However the Government had put in another $1.9b and re-scoped some of the projects, with the result that 26 of the original 32 would proceed as planned.  

The $817m Otaki to North of Levin expressway is going ahead to plan, but the Mill Road development has been cut back. The Government has opted for a standalone “Northern Pathway” alongside Auckland Harbour Bridge for walking and cycling after advice that a “clip-on” was beyond the bridge’s technical capacity.

Read the statement.

Early win for NPS on Urban Development

The proposed $1.2b Sleepyhead industrial and residential complex at Ohinewai near Huntly has been approved by a Waikato District Plan Hearings Panel in what can be seen as an early win for the National Policy Statement on Urban Development (NPS-UD). The project would create up to 2,100 jobs and up to 1,100 affordable homes over the next 10 years.

The proposal was opposed by Waikato Regional Council and Waka Kotahi due to what the Panel described as “a multitude of reasons” at the crux of which was a concern that it did not conform to existing plans.

But the Panel considered both agencies had given “little weight to the strong directions in the NPS-UD for decision makers to be responsive to development opportunities unanticipated by RMA planning documents”.

Either or both may lodge an appeal with the Environment Court.

To learn more, read the decision and article.

Son of Shane’s Provincial Growth Fund

Shane Jones’ Provincial Growth Fund has been replaced by Stuart Nash’s much smaller ($200m) Regional Strategic Partnership Fund, with a focus this term on: enabling economic and business growth; accelerating Māori economic aspirations, and supporting sector transformation.

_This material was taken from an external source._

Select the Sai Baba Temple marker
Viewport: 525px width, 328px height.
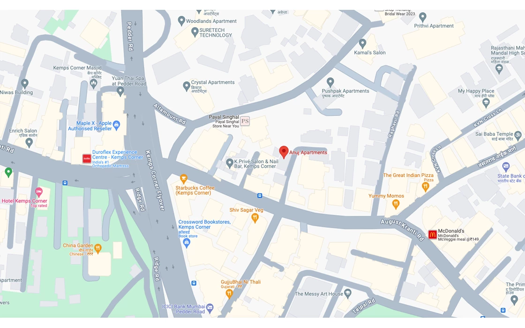point(518,135)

To learn more, read the article.

MoT looks to net zero transport emissions by 2050

The Ministry of Transport (MoT) has produced a Green Paper to feed into the development of a 10-15 year action plan to decarbonise the transport sector. At the top left hand corner of each page it states, "NOT GOVERNMENT POLICY".

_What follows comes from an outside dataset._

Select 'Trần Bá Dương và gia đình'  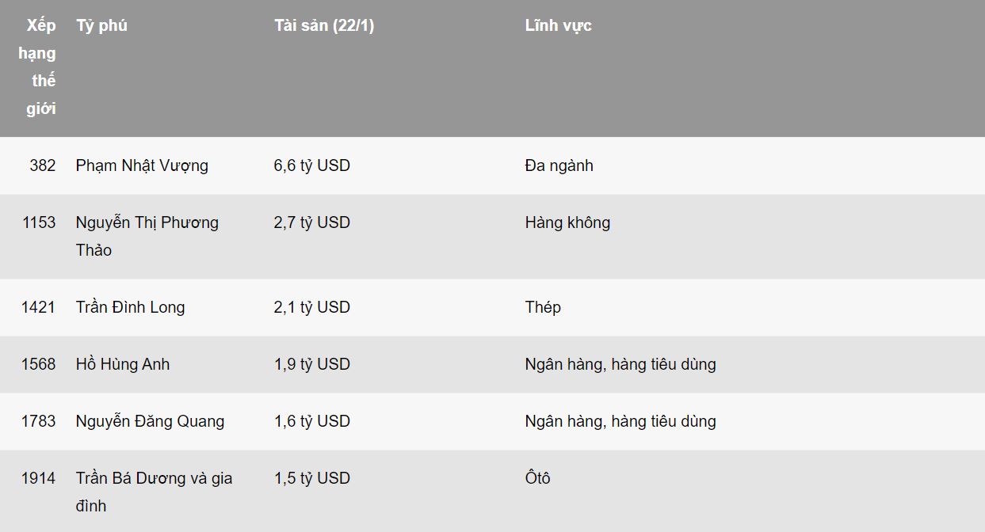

The Paper identifies opportunities across three broad themes.

  • Changing the way we travel – integrating land use planning to encourage compact mixed use urban development, while providing better transport options.
  • Improving our passenger vehicles – decarbonising the light vehicle fleet, moving to “cleaner” public vehicles and to aviation technologies.
  • Supporting a more efficient freight system – improving the efficiency of supply chains, shifting to low emissions models and improving the fuel efficiency and carbon intensity of freight modes and fuels – including biofuels, electrification and/or green hydrogen.

Submissions closed on 25 June.

Read the Green Paper.

Review of Public Transport Operating Model

MoT is also reviewing the Public Transport Operating Model (PTOM), which sets the framework for the planning and procurement of public transport services. Under the PTOM the provision of those services is the responsibility of the regional councils and Auckland Transport.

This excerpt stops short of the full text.